Big Dumb Booster proponents make some pretty good arguments also. Simple construction, modular ease, throttling and shutdown capabilities and others. There are drawbacks here as well, like fairly low Isp, fairly low attainable mass fractions, development problems and cost of large low pressure engines. The first two are annoying, the third can kill you and your program. Large liquid engines are notorious for combustion instability. Fixing it can cost money and time, assuming you have the right team to do it in the first place.

It would be nice if either of these two could be modified for better Isp, stability and mass fraction. Safety in the solid is also a major concern. It may not be possible to bring either of them up to snuff, but it may be possible to use them  synergistically to improve all the requirements while dropping development cost. The strengths of one can support the weaknesses of the other. 

One strength of the solid is that it can operate at high pressures without complex equipment. These high pressure gasses can be used to pump the liquid propellant in a venturi section (like a paint gun) or ejector in a variant of the ejector ramjet. Here it is high speed gas pressurizing a liquid instead of  low pressure air. With the liquids having a density of about 1,000 times that of air, it should be possible to increase propellant pressure to a far greater value than the air breathing version. A high pressure solid rocket should be able to entrain two to four times its’ gas mass to a pressure two to four times the liquid initial value.

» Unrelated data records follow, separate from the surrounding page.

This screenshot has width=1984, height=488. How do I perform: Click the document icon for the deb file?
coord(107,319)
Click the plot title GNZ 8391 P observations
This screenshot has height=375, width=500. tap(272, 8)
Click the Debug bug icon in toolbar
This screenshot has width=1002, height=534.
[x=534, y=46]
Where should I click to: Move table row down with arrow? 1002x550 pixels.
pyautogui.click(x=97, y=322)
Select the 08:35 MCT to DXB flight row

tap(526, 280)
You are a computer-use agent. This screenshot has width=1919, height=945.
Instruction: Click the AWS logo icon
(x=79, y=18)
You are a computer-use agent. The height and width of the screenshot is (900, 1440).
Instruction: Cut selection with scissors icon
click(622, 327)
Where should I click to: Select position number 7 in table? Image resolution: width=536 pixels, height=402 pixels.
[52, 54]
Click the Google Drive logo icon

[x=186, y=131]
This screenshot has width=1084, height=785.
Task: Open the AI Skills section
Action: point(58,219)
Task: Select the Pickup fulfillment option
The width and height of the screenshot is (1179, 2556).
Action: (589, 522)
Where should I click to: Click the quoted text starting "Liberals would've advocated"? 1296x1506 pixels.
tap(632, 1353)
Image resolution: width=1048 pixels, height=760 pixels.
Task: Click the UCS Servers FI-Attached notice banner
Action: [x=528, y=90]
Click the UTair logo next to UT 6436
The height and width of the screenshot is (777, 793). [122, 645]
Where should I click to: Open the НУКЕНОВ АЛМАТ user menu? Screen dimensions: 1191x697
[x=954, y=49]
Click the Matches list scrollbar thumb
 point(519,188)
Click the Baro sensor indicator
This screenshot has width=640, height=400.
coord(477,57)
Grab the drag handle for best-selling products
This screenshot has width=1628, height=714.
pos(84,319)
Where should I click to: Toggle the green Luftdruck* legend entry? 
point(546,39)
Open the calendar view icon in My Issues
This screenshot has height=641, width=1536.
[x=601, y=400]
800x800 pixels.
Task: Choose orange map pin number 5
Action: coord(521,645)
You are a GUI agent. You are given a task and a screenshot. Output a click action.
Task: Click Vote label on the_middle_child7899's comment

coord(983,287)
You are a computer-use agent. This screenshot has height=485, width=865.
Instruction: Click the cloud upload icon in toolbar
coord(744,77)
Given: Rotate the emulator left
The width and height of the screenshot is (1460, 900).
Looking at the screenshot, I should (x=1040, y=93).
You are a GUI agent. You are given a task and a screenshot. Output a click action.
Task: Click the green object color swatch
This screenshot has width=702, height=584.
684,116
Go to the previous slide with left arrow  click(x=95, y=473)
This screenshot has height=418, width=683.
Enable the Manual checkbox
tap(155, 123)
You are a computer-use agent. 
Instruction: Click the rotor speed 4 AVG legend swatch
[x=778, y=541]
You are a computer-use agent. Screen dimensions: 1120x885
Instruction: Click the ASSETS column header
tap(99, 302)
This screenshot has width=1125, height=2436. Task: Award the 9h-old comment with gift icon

What I am suggesting here is a solid rocket of one mass unit with BDB tanks at low pressure with two or more mass units of liquid propellant ejector pressurized to medium pressure. The ejector becomes the injector simultaneously as the propellants are pushed into the lower combustion chamber. The hot fast gasses of the solid shear the liquids rapidly and evaporate them in the ejector section just before low chamber injection. The low chamber uses a hot gas-gas injection, which should have relatively low instability problems caused by variable droplet evaporation and mixing. A second consideration is that hot gas-gas injection should have a very low L*, which lowers mass and wall heat flux.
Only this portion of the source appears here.